The disclosure relates generally to improved routability of transistor placements, and more specifically, to field-effect transistor placement optimization for improved leaf cell routability.
In general, a topology of a chip includes a level hierarchy, usually nine to ten levels, which are built up from a first level (e.g., lowest negative metal-oxide-semiconductor (NMOS)/positive MOS (PMOS) level) by grouping cells of the previous level as the level hierarchy is ascended. Focusing on a second level of the level hierarchy, which can be referred to as a leaf cell level, NMOS/PMOS transistors of the first level are grouped within networks or nets. When planning a placement of the leaf cell level, competing placement requirements, such as area, interconnection length (which equates to timing), limited metal resources, electro-migration requirements, and external connection requirements, dictate the leaf cell level layout. Further, an area of the chip itself is a critical feature that relies on an efficient leaf cell layout and routability of this layout.

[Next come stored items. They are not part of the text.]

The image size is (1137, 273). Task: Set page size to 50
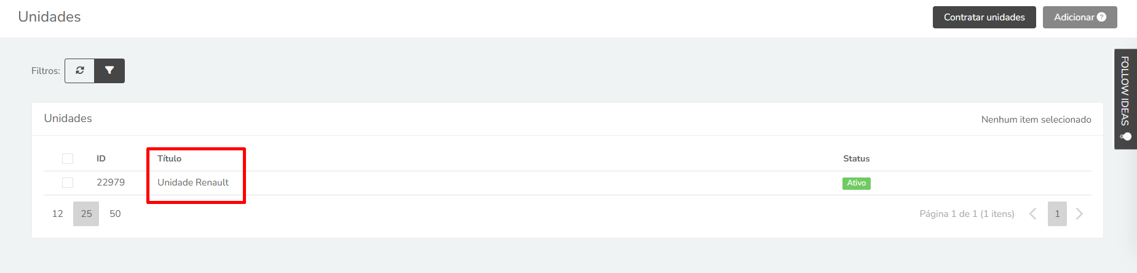click(115, 214)
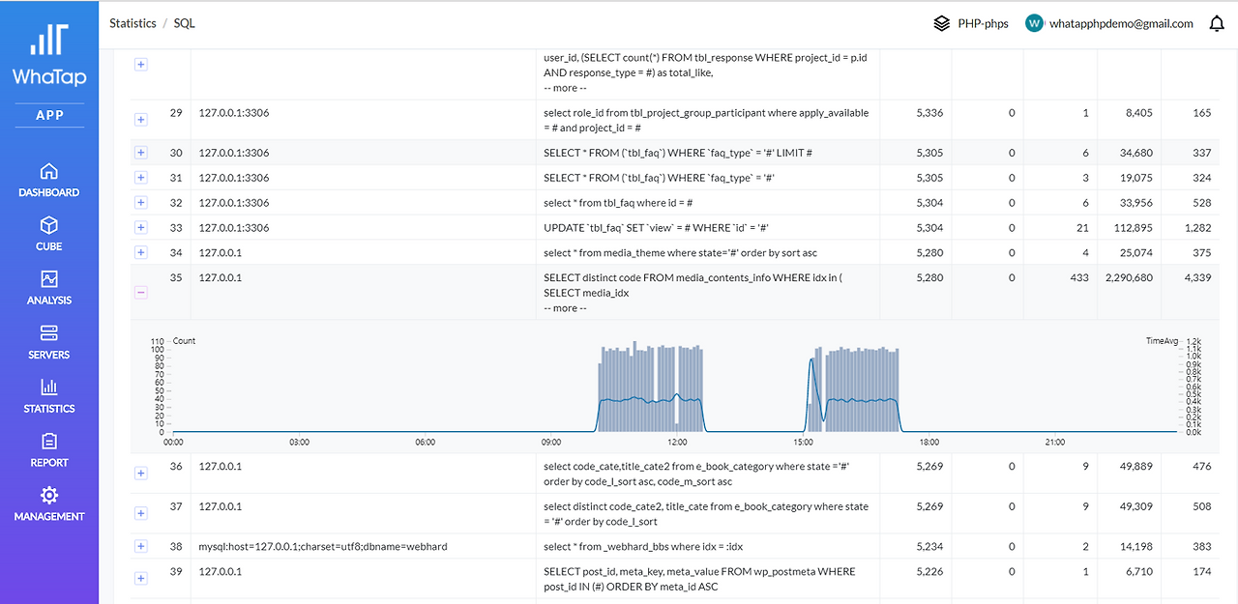Select the Statistics bar-chart icon

pyautogui.click(x=49, y=388)
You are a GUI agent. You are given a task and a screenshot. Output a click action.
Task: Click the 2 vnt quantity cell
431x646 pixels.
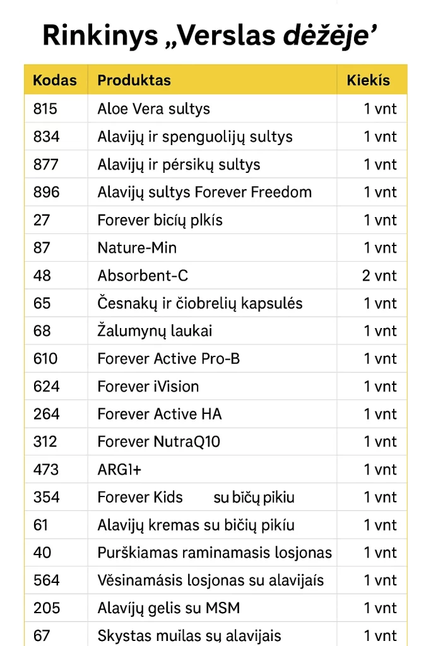(379, 276)
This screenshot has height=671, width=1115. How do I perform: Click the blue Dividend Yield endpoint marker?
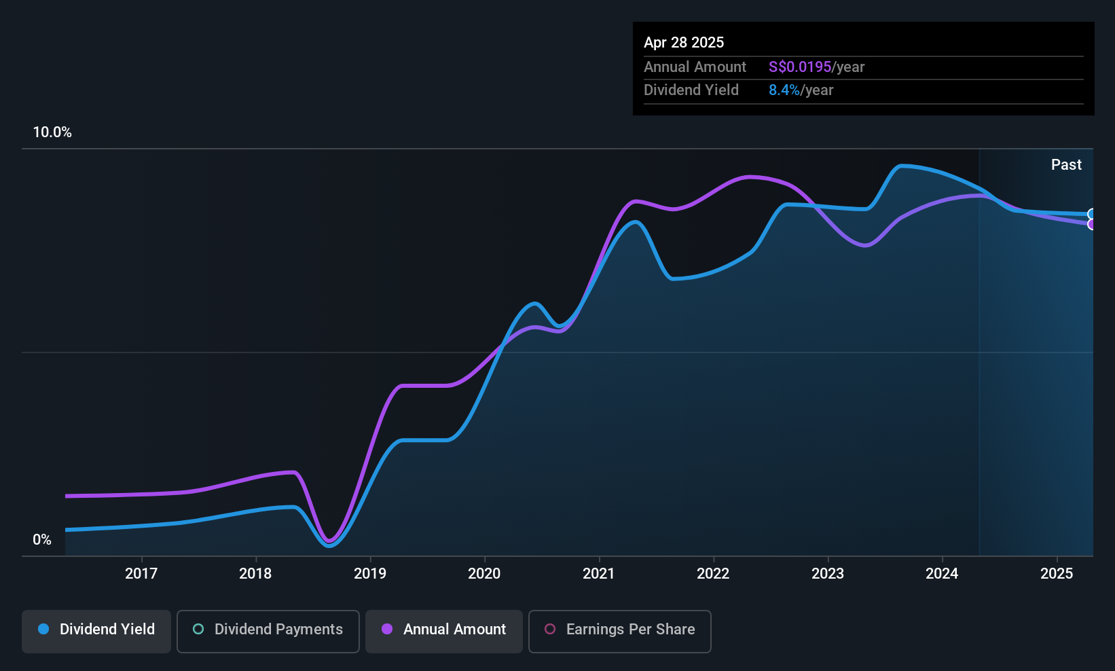[1092, 214]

Presently, leaf cell level layout implementation is a bottleneck for bringing a chip to market. The bottleneck results partly from, when building a chip, some special circuits (e.g. dynamic logic in a static random access memory (SRAM) cannot be mapped to logic gates (e.g., NAND, NOR . . . ) from standard libraries. Conventional leaf layout generators automate the leaf cell level layout implementation to alleviate this bottleneck; however, conventional leaf layout generators fail to address issues, such as when the tightest placements are not routable and when advanced technology nodes pose more and more design constraints.